→ **Your goal**
In the data below, the answer is the run of lines from the line containing "Image resolution: width=1766, height=2072." through the line containing "DA 2024 (1126, 348)", both included; print it exactly and nothing else.

→ **Records for the exercise**
[Start of Attachment]
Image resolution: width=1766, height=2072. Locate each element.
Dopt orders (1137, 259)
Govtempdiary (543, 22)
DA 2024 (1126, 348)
[End of Attachment]
[Start of Attachment]
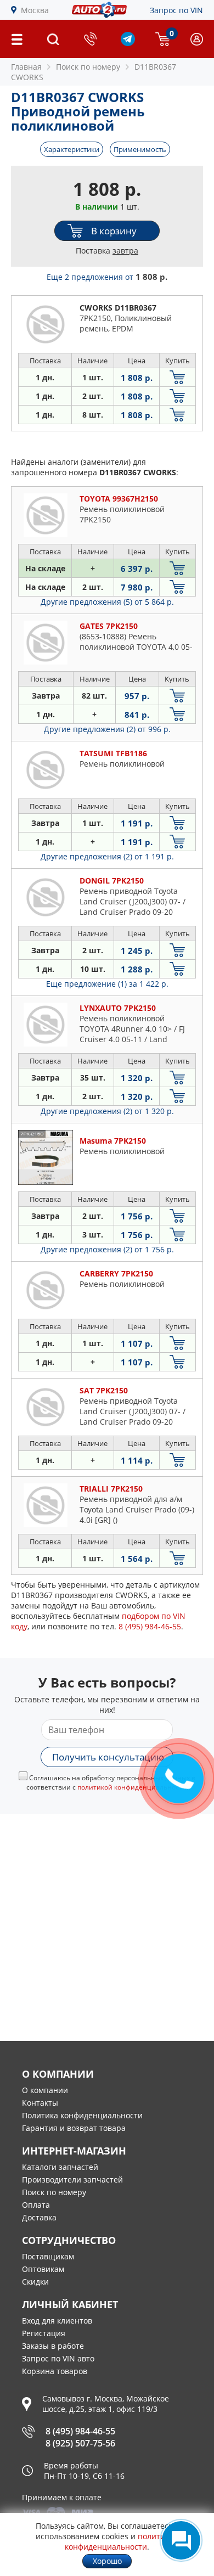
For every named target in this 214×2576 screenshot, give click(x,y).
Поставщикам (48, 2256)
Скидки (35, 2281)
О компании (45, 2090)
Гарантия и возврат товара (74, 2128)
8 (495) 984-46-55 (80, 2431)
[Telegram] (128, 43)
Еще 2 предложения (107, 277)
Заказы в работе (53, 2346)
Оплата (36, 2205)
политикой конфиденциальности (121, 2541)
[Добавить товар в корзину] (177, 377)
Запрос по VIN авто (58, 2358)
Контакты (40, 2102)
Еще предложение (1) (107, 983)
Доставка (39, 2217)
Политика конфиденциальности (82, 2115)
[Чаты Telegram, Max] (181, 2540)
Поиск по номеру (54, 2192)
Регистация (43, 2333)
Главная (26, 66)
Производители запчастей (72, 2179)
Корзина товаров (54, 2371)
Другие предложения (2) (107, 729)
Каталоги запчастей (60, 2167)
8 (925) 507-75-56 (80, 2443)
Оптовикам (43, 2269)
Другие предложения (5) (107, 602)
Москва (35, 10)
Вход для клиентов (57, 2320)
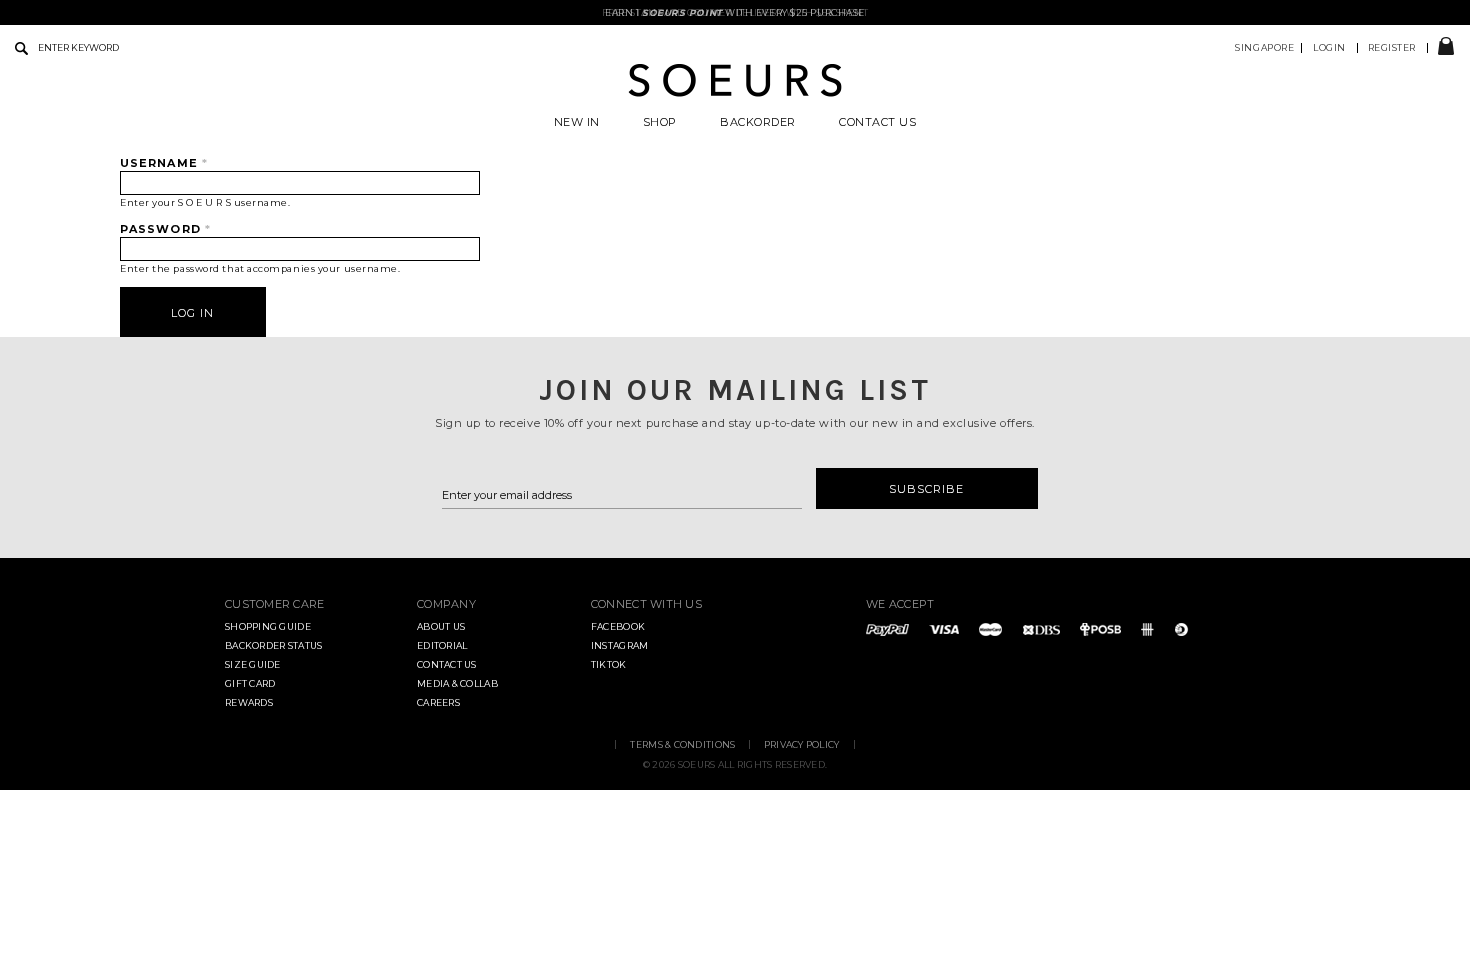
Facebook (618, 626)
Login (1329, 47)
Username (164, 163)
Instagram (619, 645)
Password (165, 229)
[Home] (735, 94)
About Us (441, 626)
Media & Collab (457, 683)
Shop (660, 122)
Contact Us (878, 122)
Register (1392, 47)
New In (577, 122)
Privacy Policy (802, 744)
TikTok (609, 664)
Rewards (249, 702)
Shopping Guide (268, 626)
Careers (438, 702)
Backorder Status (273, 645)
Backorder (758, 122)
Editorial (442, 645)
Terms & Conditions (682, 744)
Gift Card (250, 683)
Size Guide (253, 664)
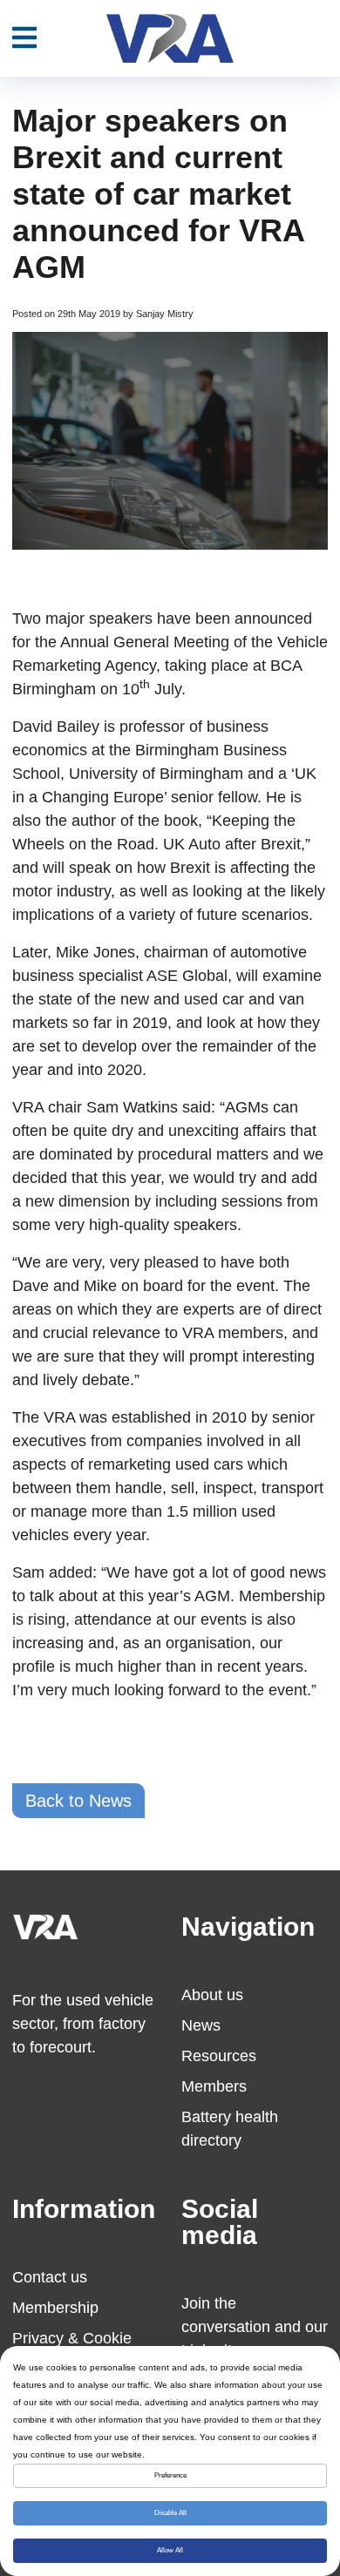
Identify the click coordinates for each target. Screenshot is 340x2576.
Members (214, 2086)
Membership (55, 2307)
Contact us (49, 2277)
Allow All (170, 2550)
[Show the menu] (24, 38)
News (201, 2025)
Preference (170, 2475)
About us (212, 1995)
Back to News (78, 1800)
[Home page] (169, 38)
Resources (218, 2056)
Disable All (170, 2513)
[End of Attachment]
→ **Answer for this exercise**
Image resolution: width=1766, height=2072. Locate each element.
Dopt orders (1137, 259)
Govtempdiary (543, 22)
DA 2024 (1126, 348)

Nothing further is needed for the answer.